_WHAT YOU WILL DO_. Return all lines in the material below that contain "Aurora".

_RECORDS_.
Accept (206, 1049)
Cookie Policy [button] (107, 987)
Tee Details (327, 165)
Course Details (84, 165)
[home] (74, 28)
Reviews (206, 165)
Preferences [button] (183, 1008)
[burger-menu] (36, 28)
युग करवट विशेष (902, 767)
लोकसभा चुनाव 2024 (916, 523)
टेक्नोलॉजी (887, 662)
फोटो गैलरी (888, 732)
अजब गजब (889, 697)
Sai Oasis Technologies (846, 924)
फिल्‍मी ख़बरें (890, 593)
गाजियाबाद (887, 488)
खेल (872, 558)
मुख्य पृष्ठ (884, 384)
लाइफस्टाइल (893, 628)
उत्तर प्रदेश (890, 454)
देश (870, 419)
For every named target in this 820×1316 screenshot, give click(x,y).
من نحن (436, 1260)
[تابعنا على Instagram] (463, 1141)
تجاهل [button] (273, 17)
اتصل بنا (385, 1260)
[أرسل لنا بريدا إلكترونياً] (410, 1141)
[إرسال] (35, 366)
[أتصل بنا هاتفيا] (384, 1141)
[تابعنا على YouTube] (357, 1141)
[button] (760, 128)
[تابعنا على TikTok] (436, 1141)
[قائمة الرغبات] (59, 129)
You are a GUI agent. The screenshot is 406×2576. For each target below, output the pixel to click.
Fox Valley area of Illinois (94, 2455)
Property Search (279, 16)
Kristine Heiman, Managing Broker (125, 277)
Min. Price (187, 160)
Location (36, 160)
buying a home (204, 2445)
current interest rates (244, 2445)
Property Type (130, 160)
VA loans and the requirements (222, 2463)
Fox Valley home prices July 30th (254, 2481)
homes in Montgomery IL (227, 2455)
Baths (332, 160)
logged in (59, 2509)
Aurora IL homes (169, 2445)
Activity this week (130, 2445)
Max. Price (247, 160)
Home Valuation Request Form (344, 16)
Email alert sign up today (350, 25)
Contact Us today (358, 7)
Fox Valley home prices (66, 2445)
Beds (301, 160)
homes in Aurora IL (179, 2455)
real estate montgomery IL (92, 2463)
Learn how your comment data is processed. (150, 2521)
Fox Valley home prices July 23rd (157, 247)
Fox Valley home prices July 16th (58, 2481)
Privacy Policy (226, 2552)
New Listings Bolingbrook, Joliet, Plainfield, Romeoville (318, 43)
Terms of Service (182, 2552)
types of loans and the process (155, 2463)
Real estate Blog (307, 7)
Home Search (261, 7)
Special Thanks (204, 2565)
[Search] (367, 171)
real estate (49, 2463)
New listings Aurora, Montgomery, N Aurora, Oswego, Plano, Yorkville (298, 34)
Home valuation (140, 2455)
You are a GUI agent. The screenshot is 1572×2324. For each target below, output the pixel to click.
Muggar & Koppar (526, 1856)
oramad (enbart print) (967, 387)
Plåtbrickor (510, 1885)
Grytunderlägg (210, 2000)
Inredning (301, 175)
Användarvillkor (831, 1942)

_RESULT OF THE TASK_.
Aurora IL homes (169, 2445)
homes in Aurora IL (179, 2455)
New listings Aurora, Montgomery, N Aurora, Oswego, Plano, Yorkville (298, 34)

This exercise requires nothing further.